The staircase earns its moniker because one can climb up its many ledges when the water is low enough. This is a piece of Oregon to which no trail leads. No roads cut through the ridges towering above it. Only after a grueling four-mile hike, with a keen eye on a compass, can this staircase be discovered.
If Laughlin and his cohorts succeed at their mission, it will stay that way.
"This is an area that has managed to elude industrial forestry for the past 50 years," says Laughlin, conservation director of Cascadia Wildlands, a Eugene-based nonprofit agency that works to protect the area's wild ecosystems. "It's the last remnant of what the Coast Range once looked like."

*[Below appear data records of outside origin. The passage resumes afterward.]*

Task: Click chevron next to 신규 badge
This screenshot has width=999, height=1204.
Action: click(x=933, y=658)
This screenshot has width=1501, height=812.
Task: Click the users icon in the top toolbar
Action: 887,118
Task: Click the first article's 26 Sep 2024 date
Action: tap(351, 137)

Efforts to protect the Siuslaw National Forest and Bureau of Land Management-owned wilderness from logging date to 1984, when the Cummins Creek and Drift Creek wilderness areas were designated by Congress in an attempt to set aside some of the state's remaining primitive old-growth forest. The staircase fell off that bill, and it remains today as one of the state's last native forests.
In part, the region has been spared the chain saw because it's so inaccessible. Andy Stahl, executive director of the Forest Service Employees for Environmental Ethics, has seen the waterfall twice, the first time in 1983 and the second in 2007. Little has changed during that period, he said.
"For three days we saw no evidence that any person had ever been where we had gone" on that first hike, Stahl said. "There was not a candy wrapper, fire ring, boot mark, nothing. One still gets that feeling. If there's any place in Oregon that evokes wilderness, it's the Devil's Staircase."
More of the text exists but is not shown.